Answer:
On an air hockey table, when the table is on, pucks glide freely when hit. When the table is off, pucks do not travel as far when hit. Explain in as much detail as you can why this occurs and what allows this to occur, using Newton’s 1st Law.
Newton's 1st Law, also known as the law of inertia, states that an object at rest will remain at rest, and an object in motion will remain in motion with a constant velocity unless acted upon by an unbalanced force.
In the case of an air hockey table, the air flow created by the table's motor serves as the unbalanced force that affects the movement of the puck. When the table is on, the motor creates a cushion of air that flows across the surface of the table, allowing the puck to glide freely with little resistance. This air flow reduces the friction between the puck and the table, allowing the puck to travel farther when hit.

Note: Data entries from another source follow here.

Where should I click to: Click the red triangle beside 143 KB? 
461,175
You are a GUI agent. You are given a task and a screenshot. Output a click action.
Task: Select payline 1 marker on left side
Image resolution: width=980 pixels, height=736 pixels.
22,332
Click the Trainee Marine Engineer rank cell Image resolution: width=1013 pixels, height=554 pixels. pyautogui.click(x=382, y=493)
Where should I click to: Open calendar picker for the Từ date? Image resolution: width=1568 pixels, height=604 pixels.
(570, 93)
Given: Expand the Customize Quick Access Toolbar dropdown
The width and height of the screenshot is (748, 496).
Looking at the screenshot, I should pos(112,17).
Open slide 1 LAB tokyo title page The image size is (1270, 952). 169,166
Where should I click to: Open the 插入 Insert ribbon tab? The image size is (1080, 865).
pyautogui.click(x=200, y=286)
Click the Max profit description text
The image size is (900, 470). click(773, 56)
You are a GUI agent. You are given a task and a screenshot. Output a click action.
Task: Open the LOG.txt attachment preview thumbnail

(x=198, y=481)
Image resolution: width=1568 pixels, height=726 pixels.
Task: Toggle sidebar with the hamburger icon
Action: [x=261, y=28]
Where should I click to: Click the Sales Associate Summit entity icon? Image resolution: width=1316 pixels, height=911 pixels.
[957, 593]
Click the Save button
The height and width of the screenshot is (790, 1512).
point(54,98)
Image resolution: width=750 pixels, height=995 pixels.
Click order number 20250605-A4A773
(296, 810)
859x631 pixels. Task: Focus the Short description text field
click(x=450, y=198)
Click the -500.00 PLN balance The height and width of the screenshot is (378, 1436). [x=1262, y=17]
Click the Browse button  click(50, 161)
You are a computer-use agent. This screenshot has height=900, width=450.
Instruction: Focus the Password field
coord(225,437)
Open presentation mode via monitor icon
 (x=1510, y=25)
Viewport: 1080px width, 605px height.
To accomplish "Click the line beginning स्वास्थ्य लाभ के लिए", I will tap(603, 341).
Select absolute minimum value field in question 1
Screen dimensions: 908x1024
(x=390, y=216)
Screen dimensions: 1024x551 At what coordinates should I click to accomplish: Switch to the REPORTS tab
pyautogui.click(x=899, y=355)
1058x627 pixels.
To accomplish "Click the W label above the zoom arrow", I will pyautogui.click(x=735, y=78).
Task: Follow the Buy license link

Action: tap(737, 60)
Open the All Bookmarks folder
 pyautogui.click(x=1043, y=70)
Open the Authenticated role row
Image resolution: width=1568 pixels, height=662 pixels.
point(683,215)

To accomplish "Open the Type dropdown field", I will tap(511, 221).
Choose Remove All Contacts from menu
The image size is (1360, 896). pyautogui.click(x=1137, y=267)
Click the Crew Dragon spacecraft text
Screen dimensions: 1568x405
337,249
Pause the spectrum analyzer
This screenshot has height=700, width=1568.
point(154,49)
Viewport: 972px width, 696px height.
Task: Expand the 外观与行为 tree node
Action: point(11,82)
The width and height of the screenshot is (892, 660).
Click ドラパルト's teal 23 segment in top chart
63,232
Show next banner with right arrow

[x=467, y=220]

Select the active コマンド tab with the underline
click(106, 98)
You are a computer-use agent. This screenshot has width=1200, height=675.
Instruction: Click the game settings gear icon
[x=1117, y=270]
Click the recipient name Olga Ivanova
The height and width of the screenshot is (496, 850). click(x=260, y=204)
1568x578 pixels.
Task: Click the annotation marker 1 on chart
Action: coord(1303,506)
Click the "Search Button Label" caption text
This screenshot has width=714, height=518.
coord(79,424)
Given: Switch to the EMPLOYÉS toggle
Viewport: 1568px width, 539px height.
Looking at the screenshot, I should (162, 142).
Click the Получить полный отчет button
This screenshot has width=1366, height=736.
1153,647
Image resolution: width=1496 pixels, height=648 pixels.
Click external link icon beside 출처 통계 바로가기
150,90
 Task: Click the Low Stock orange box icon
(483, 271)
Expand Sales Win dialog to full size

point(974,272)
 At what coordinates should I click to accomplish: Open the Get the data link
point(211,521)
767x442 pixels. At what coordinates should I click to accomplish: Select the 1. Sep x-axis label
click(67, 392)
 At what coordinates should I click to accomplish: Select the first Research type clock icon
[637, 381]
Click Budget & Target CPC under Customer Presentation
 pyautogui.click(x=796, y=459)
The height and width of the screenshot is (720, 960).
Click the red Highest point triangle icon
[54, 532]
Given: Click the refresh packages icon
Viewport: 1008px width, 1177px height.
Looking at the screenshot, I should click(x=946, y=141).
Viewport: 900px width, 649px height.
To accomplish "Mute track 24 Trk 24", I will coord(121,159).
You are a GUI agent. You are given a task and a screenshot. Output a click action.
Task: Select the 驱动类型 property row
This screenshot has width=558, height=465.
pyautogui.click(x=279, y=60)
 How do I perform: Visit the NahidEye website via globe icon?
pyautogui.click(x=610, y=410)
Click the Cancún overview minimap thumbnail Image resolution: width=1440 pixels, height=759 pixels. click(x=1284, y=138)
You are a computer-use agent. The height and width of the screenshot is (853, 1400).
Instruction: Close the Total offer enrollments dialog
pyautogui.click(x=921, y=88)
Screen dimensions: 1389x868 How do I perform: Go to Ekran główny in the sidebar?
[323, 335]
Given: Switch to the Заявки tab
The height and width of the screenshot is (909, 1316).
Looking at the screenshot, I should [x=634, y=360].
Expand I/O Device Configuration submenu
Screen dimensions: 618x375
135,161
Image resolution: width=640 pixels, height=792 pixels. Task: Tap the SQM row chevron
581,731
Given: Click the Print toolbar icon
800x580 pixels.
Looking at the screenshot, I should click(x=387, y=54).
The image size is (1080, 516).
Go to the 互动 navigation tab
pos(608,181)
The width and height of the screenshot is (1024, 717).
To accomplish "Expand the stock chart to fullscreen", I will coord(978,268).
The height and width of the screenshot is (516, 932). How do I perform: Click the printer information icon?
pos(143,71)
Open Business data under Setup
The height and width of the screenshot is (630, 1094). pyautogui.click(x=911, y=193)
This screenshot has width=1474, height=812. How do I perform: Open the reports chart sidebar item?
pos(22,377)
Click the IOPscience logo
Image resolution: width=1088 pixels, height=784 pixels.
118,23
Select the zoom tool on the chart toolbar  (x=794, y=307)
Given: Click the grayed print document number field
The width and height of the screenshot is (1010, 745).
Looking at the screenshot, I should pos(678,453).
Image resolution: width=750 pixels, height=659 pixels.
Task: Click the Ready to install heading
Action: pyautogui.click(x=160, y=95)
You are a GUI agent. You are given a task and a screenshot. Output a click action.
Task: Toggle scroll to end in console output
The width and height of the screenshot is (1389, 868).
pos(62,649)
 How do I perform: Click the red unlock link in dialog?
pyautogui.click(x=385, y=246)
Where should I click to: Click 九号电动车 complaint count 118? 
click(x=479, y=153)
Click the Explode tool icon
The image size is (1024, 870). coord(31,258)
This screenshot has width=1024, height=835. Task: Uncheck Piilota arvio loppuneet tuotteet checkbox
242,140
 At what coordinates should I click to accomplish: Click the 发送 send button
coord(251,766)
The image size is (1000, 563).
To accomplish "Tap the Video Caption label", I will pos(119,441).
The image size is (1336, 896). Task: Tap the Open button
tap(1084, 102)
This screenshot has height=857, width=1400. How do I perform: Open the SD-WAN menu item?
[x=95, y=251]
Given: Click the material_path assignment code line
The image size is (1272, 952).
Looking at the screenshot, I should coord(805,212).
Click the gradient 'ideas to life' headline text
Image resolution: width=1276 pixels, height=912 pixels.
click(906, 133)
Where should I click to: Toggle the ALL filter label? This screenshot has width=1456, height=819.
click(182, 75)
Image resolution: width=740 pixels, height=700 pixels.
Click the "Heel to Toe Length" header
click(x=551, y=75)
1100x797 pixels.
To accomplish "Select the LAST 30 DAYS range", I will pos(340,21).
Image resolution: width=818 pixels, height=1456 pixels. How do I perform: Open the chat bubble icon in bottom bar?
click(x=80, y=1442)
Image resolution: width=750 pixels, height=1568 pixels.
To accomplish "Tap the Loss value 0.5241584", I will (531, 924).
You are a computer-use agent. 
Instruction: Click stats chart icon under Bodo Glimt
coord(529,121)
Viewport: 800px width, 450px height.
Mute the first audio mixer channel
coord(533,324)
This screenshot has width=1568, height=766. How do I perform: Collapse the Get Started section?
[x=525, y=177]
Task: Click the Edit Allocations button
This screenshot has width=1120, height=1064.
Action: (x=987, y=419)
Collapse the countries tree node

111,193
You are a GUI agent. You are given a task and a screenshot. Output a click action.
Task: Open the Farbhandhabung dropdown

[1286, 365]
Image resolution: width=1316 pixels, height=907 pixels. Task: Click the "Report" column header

However, when the table is turned off, there is no longer a cushion of air to reduce friction between the puck and the table. This increased friction slows down the puck more quickly, causing it to travel a shorter distance when hit. The puck is also more likely to come to a complete stop when it reaches the edges of the table, as the lack of air flow makes it more difficult for the puck to bounce off the table's walls.
In summary, the air flow created by the motor on an air hockey table serves as an unbalanced force that reduces friction and allows the puck to travel farther. Without this air flow, the increased friction between the puck and the table causes the puck to slow down more quickly, resulting in shorter travel distances and a higher likelihood of coming to a complete stop.